OPINION FILED JULY 13, 1977.

JACK M. HOFFARTH ET AL., PLAINTIFFS-APPELLEES,

v.

THE COUNTY OF ST. CLAIR ET AL., DEFENDANTS-APPELLANTS.



APPEAL from the Circuit Court of St. Clair County; the Hon. ROBERT L. GAGEN, Judge, presiding.

MR. JUSTICE GEORGE J. MORAN DELIVERED THE OPINION OF THE COURT:

The plaintiffs, Jack and Diana Hoffarth, filed an amended complaint in the circuit court of St. Clair County seeking a declaratory judgment against the defendant, the County of St. Clair. Following a bench trial, the trial court granted the relief sought by plaintiffs, holding a zoning ordinance invalid as applied to plaintiffs' property, from which judgment defendant appeals.

In 1969, defendant enacted a zoning ordinance establishing various zoning districts and setting forth the intent and purpose of such districts. Provisions were made for use variances and special permits. The ordinance also provided for the continuation of certain nonconforming uses under specified conditions and it restricted extensions of such nonconforming uses.

At the time of the enactment of the ordinance, plaintiffs were owners of a certain tract of land, on a portion of which they conducted a business consisting of a retail archery shop and an outdoor archery range. Plaintiffs' property was situated within a district zoned "A" agricultural, hence making their business a nonconforming use. It is undisputed that under the ordinance, plaintiffs may continue their nonconforming use as it existed in 1969.

In 1972, plaintiffs applied for and were granted a building permit for the construction of a new structure on their property to be used in addition to the original buildings. In June 1972, plaintiffs applied for a certificate of zoning compliance, stating that the new structure would be used as a garage and storage shed. On June 27, 1972, a temporary certificate of zoning compliance was issued. On February 12, 1973, plaintiffs again applied for a certificate of zoning compliance stating in their application that the new structure would be used as a retail archery shop and range. A public hearing on the application was held by the St. Clair County Zoning Board of Appeals. A transcript of the hearing was stipulated into evidence at trial in the instant case. The Zoning Board of Appeals issued an advisory report recommending that the plaintiffs' application be approved and that a use variance be granted to plaintiffs. Thereafter, the County Board of St. Clair County rejected the findings and recommendations of the Zoning Board of Appeals and adopted a resolution denying plaintiffs a use variance. Plaintiffs then brought the instant action for a declaratory judgment.

The complaint filed by the plaintiffs alleged that they were legally entitled to a use variance permitting a relocation of their nonconforming use to a new structure and that the County Board's denial thereof was invalid and bore no reasonable relation to the public health, safety, comfort, morals or welfare. At the conclusion of the trial the parties agreed to submit the case to the court on memoranda of law. The issue raised in those memoranda and decided by the court and which is now raised on appeal, revolves around whether plaintiffs' proposed relocation of part of their nonconforming use into the new structure is actually an extension of the nonconforming use which violates the zoning ordinance's prohibition of such extensions. The trial court found no valid basis to limit plaintiffs' requested relocation.

Data section:
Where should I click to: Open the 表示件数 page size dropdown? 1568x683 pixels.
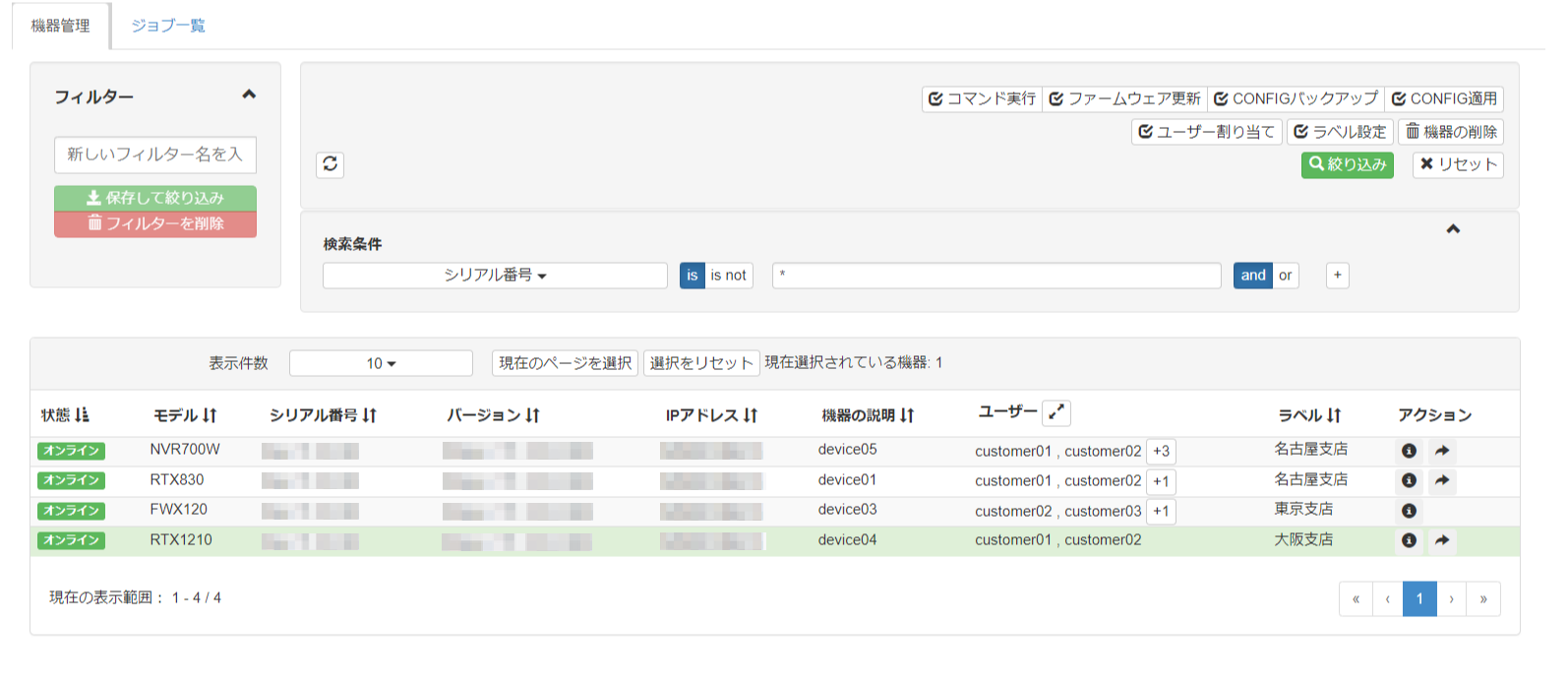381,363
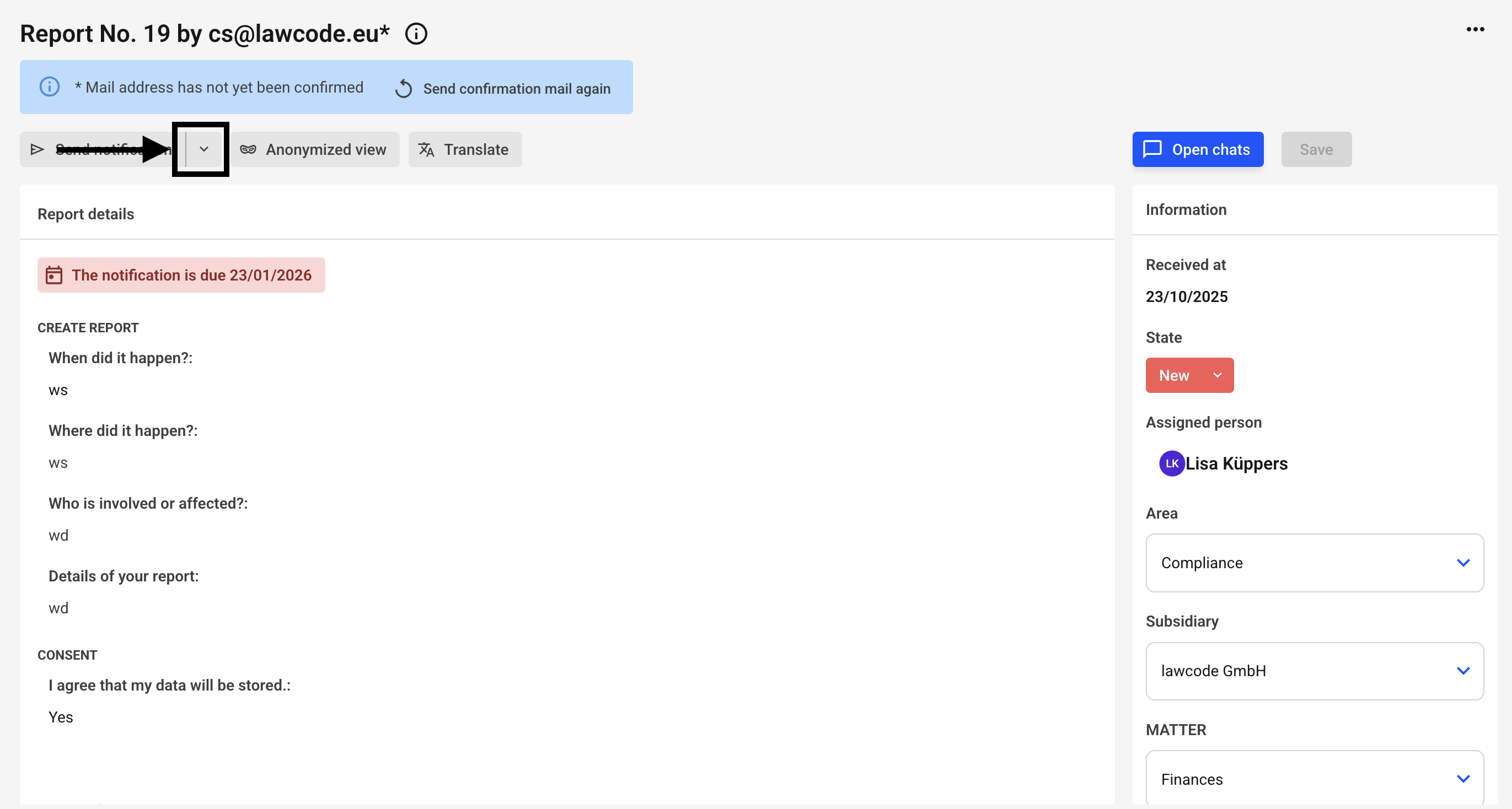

What to work on: Can you reproduce, word for word, the passage of the zoning opinion above between "JACK M. HOFFARTH" and "judgment defendant appeals.", inclusive?

The completed task:
JACK M. HOFFARTH ET AL., PLAINTIFFS-APPELLEES,

v.

THE COUNTY OF ST. CLAIR ET AL., DEFENDANTS-APPELLANTS.



APPEAL from the Circuit Court of St. Clair County; the Hon. ROBERT L. GAGEN, Judge, presiding.

MR. JUSTICE GEORGE J. MORAN DELIVERED THE OPINION OF THE COURT:

The plaintiffs, Jack and Diana Hoffarth, filed an amended complaint in the circuit court of St. Clair County seeking a declaratory judgment against the defendant, the County of St. Clair. Following a bench trial, the trial court granted the relief sought by plaintiffs, holding a zoning ordinance invalid as applied to plaintiffs' property, from which judgment defendant appeals.